Unlike LLMs, which primarily lower barriers for less sophisticated actors, BDTs could enable creation of agents “substantially worse than anything seen to date” by expanding the capabilities of already-sophisticated actors. The RAND Europe Global Risk Index (2025) found that AI-enabled biological tools’ “dual-use nature could lower barriers to biological weapon development or raise the ceiling of potential harm by enabling the design of novel biological agents.”

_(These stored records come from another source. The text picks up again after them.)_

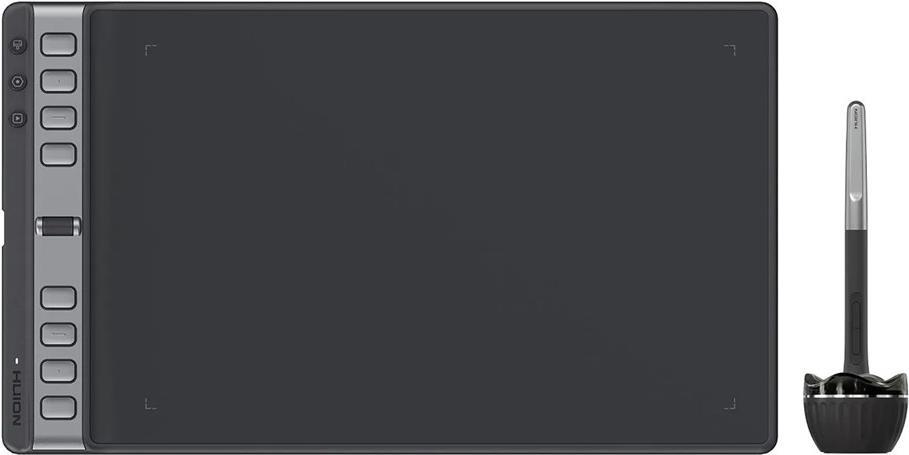Click the top-left active area corner marker
Screen dimensions: 909x455
[150, 50]
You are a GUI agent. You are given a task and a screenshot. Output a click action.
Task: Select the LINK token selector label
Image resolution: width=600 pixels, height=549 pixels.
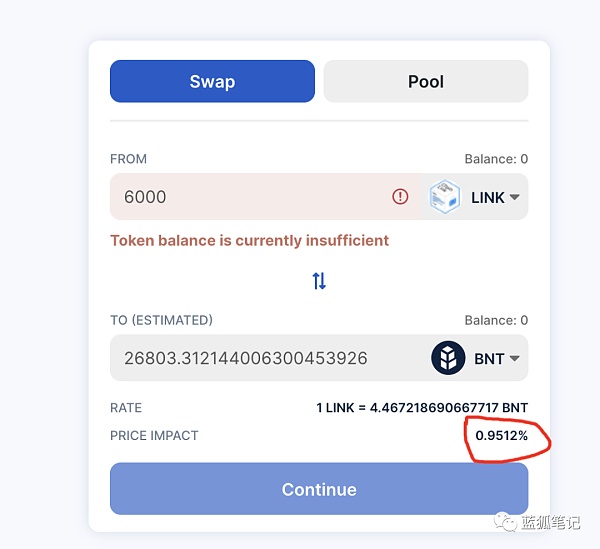488,197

Key risk characteristics of BDTs include:

Unprecedented Predictive Accuracy: Reduces time, resources, and expertise required for experimental validation
Novel Design Capabilities: Enable creation of pathogens more transmissible, virulent, or capable of evading countermeasures
Open-Source Proliferation: Unlike frontier LLMs controlled by major companies, many high-risk BDTs are released open-source. The 2025 Global Risk Index for AI-enabled Biological Tools assessed 57 state-of-the-art tools across eight functional categories, scoring each for misuse-relevant capabilities using Red/Amber/Green ratings. 13 tools were flagged as “Red” requiring action, and 61.5% of these are fully open-sourced
Lower Compute Requirements: BDTs can be trained with fewer computational resources than frontier LLMs

For infectious-disease data, the most actionable control point is often the dataset itself. If a model is trained on pathogen sequences, host range, virulence, or immune-evasion data, the risk profile changes before any prompt or output exists. The Biosecurity Data Levels proposal in AI-Enabled Pathogen Design spells out a tiered approach to those biosecurity data-level controls and offers a detailed current framework for infectious-disease data-level controls.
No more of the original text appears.